The elders were to watch over the flock of God like shepherds. Shepherds watched over valuable livestock for their masters and had about the lowest occupation there was, being slaves and not owners (“lords” means owners) of the flock. They were not in it as a career with a degree, certificate of ordination, and salary.
Peter emphasizes the same mutual submission of all believers here that Paul applied to married couples in Ephesians 5:21 and following. The Church is not to conduct itself in the way a corporation or empire does. We are a family, and we submit to one another, following the example of our elders or parents in the faith.
Can a woman be an elder? This becomes easier to answer if we see the Church as a family and not as a 501(c)(3) corporation under the US Internal Revenue Code. Can a woman be a parent? Of course she can! Her role in the Church is comparable. Paul called Phoebe a deaconess in Romans 16:1-2, but the word deacon just means a servant, which is the same thing Peter said the elders and shepherds were. Bishop, pastor, elder, and deacon are all servants practicing mutual submission under the headship of Christ:
But I want you to understand that Christ is the head of every man, and the man is the head of a woman, and God is the head of Christ (1 Corinthians 11:3).
If Christ is the head of every man, he is my direct supervisor, no matter what name for “servant” I take. So the question of a woman being a fellow servant of Christ to the Church (e.g. a deaconess), or a spiritual parent to younger women (an “elderess,” if you will, see Titus 2:1-5), is not to be viewed as a position of authority in a corporation, but as a married act of love to Christ by keeping watch over his little ones, so they don’t become lost or stray away from him.

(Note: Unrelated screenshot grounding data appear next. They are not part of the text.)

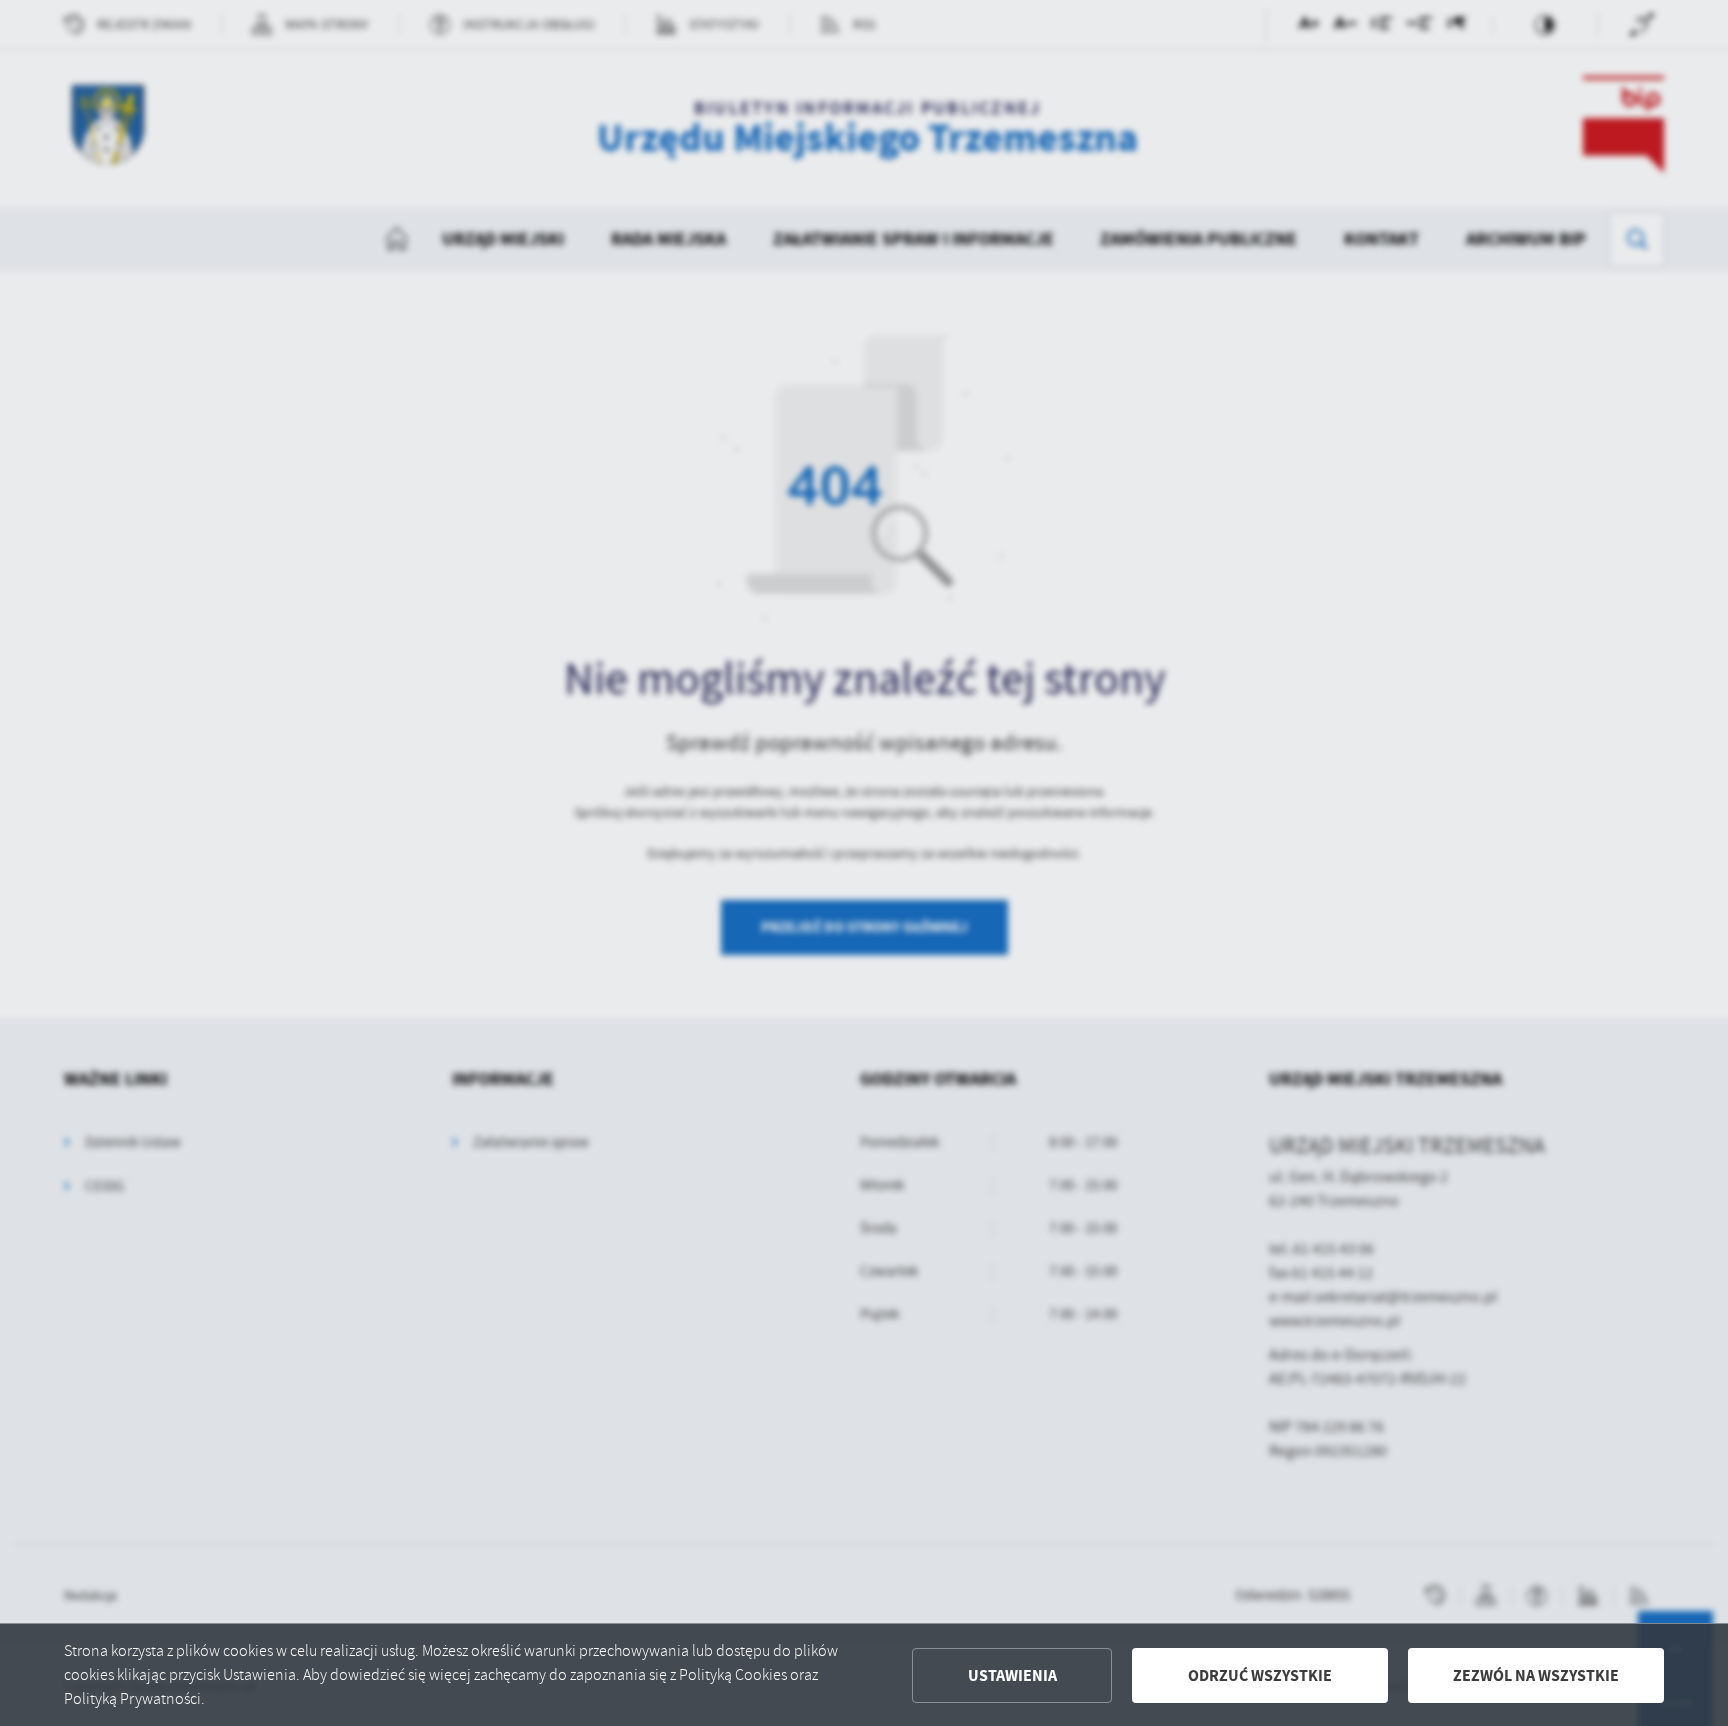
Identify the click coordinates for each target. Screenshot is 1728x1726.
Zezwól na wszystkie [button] (1536, 1675)
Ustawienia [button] (1012, 1675)
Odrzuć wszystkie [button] (1260, 1675)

Mutual submission means we don’t make anyone higher or lower. A woman does not exercise authority over her husband, nor anyone else. She makes herself a servant and watches over the children and younger sisters. If you want to make her a deaconess or elderess, go ahead, it makes no difference what you call her. Should she give sermons on Sunday morning? We are missing the point. She should make herself a servant and not elevate herself.
Should a man become a Senior Pastor, with a salary and authority in the Church? Go back and read Matthew 20:25-27 again, and ask our Chief Shepherd what he means.
Does a man have authority over his wife? My Bible says he is to serve and care for her as a head serves the body it is yoked with, or as Christ gave himself for the Church (Ephesians 5:22-33). When he sacrifices his own desires and life for her benefit, he understands his role as a husband – or as Christ’s slave.